14 KiB
Matrix (An open network for secure, decentralized communication) server setup using Ansible and Docker
Purpose
This Ansible playbook is meant to easily let you run your own Matrix homeserver.
That is, it lets you join the Matrix network with your own @<username>:<your-domain>
identifier, all hosted on your own server.

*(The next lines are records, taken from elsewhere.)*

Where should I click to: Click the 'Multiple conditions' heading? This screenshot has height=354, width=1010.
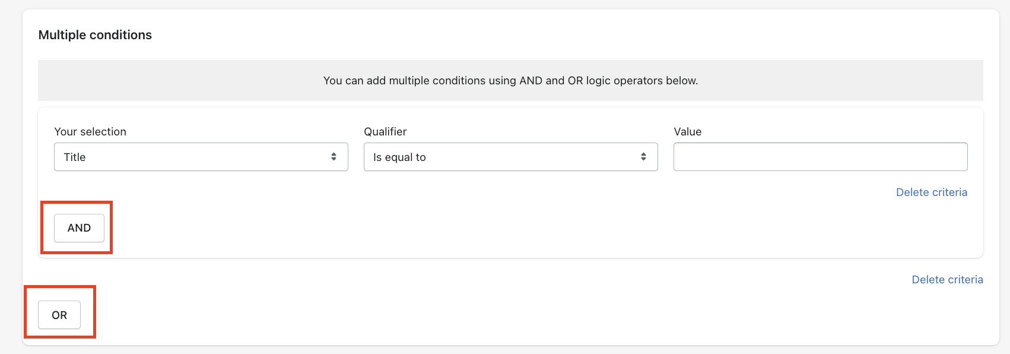[95, 35]
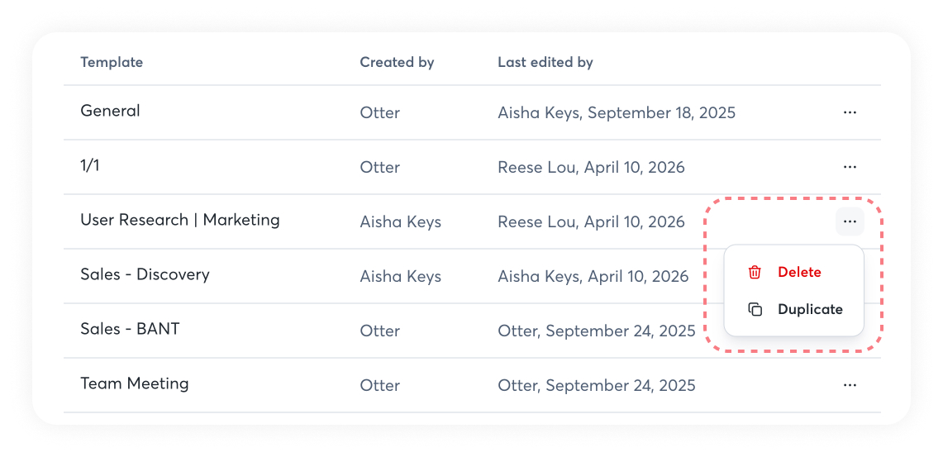This screenshot has height=457, width=943.
Task: Click Aisha Keys creator in User Research row
Action: pos(400,221)
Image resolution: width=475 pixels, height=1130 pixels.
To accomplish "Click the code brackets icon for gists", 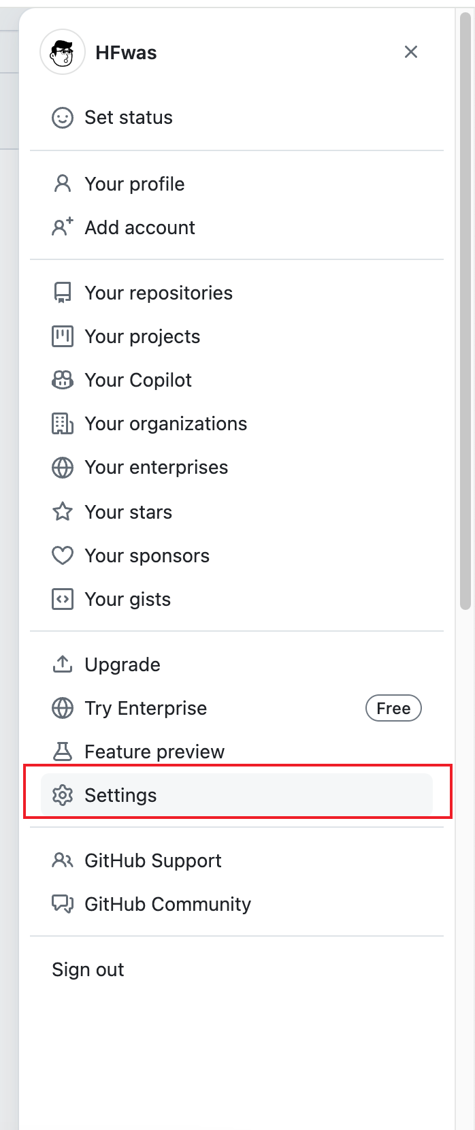I will click(63, 599).
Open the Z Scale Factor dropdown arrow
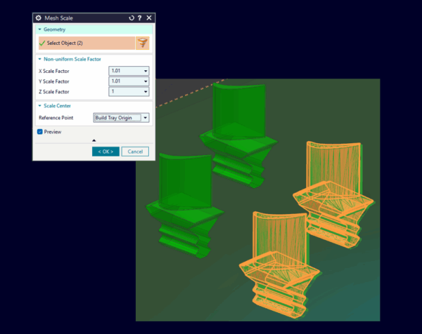 pos(146,92)
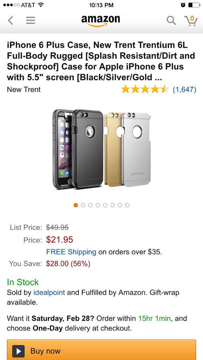This screenshot has height=360, width=203.
Task: Tap the play arrow on Buy now
Action: click(18, 351)
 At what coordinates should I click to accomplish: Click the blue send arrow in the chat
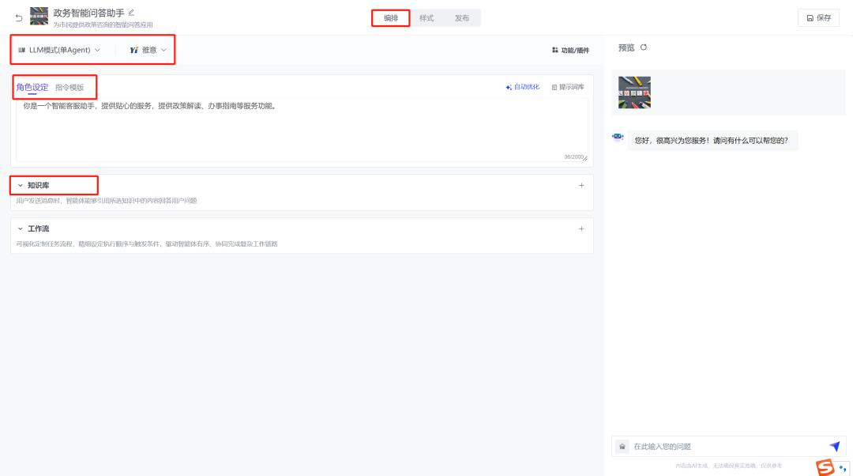click(835, 447)
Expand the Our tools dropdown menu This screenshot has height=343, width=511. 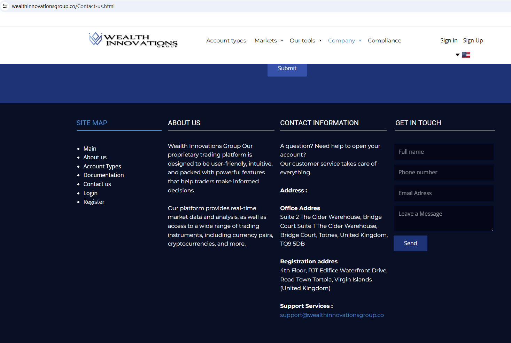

Using this playbook, you can get the following services configured on your server:
-
(optional, default) a Synapse homeserver - storing your data and managing your presence in the Matrix network
-
(optional) Amazon S3 storage for Synapse's content repository (
media_store
) files using Goofys -
(optional, default) PostgreSQL database for Synapse. Using an external PostgreSQL server is also possible.
-
(optional, default) a coturn STUN/TURN server for WebRTC audio/video calls
-
(optional, default) free Let's Encrypt SSL certificate, which secures the connection to the Synapse server and the Riot web UI
-
(optional, default) a Riot web UI, which is configured to connect to your own Synapse server by default
-
(optional, default) an ma1sd Matrix Identity server
-
(optional, default) an Exim mail server, through which all Matrix services send outgoing email (can be configured to relay through another SMTP server)
-
(optional, default) an nginx web server, listening on ports 80 and 443 - standing in front of all the other services. Using your own webserver is possible
-
(optional, advanced) the matrix-synapse-rest-auth REST authentication password provider module
-
(optional, advanced) the matrix-synapse-shared-secret-auth password provider module
-
(optional, advanced) the matrix-synapse-ldap3 LDAP Auth password provider module
-
(optional, advanced) the synapse-simple-antispam spam checker module
-
(optional, advanced) the Matrix Corporal reconciliator and gateway for a managed Matrix server
-
(optional) the mautrix-telegram bridge for bridging your Matrix server to Telegram
-
(optional) the mautrix-whatsapp bridge for bridging your Matrix server to Whatsapp
-
(optional) the mautrix-facebook bridge for bridging your Matrix server to Facebook
-
(optional) the mautrix-hangouts bridge for bridging your Matrix server to Google Hangouts
-
(optional) the matrix-appservice-irc bridge for bridging your Matrix server to IRC
-
(optional) the matrix-appservice-discord bridge for bridging your Matrix server to Discord
-
(optional) the matrix-appservice-slack bridge for bridging your Matrix server to Slack
-
(optional) the matrix-appservice-webhooks bridge for slack compatible webhooks (ConcourseCI, Slack etc. pp.)
-
(optional) the mx-puppet-instagram bridge for Instagram-DMs (Instagram) - see docs/configuring-playbook-bridge-mx-puppet-instagram.md for setup documentation
-
(optional) the mx-puppet-twitter bridge for Twitter-DMs (Twitter - see docs/configuring-playbook-bridge-mx-puppet-twitter.md for setup documentation
-
(optional) the mx-puppet-discord bridge for Discord) - see docs/configuring-playbook-bridge-mx-puppet-discord.md for setup documentation
-
(optional) the mx-puppet-steam bridge for Steam) - see docs/configuring-playbook-bridge-mx-puppet-steam.md for setup documentation
-
(optional) the matrix-sms-bridge for bridging your Matrix server to SMS
-
(optional) Email2Matrix for relaying email messages to Matrix rooms
-
(optional) Dimension, an open source integrations manager for matrix clients
-
(optional) Jitsi, an open source video-conferencing platform
Basically, this playbook aims to get you up-and-running with all the basic necessities around Matrix, without you having to do anything else.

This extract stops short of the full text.